Sometime in my early teens – when I was too old for “kid stuff” but not yet able to drive, and I was too cool to wear shorts on a hot summer day and surely too cool for comfort – I saved money to buy Coca-Cola (logo) hip-hugger bell-bottoms. OMG – I was the epitome of coolness! But actually, “cool” they were not. I wore them on that 4th of July and just remember being SO uncomfortable! I was hot, I was sticky, the pants were too tight … I should have had on shorts! Rationality is not given to teenagers – hindsight shows us that.
Fast forward a lifetime ahead, when the kids were little and we decorated their bikes for our neighborhood parade. It seemed like we always had bbqs – complete with magic shows, sparklers, and sulfur “snakes” at our house. My folks came in from Chicago. It was fun. I think back, and we had mild fireworks but were still probably lucky no one blew off a finger or set their hair on fire.
And fast forward another lifetime, and Tim was gone … in the blink of an eye, on one very hot July day. And so many good friends and family have gone after him in this month. And because of that, I no longer associate fireworks and hot dogs on the grill with July but instead … loss. And, I think my dog will be the next one to go forward in this month … I don’t think he’ll make it much longer. Sigh. There are too many “anniversaries” this month, and I find that too sad to think about with so much else that could be good about July … but that is what I think of for 31 days in the middle of the summer.

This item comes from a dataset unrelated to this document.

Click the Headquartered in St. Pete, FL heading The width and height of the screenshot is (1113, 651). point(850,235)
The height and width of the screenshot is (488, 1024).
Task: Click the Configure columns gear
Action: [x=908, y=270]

And never has there been a year where we’ve skipped July – though, believe me, for the last nearly 20 years – I’d have loved to! July brings with it those constants … that certainty and inevitability … heartache along with heat, dryness and searing/soul-sucking sunshine. It is usually TOO HOT and my brain is fried, along with my patience and, more than likely, my flowers … and I am at the end of my “yay-it’s summer” mindset and find myself longing for October. Or at least August.
And yet, I know in 10 days this month will be one for the books … and I can put this month (once again) behind me. And though we don’t have fireflies here … maybe I can welcome in the next month on a happier note, and maybe there will be some cricket song.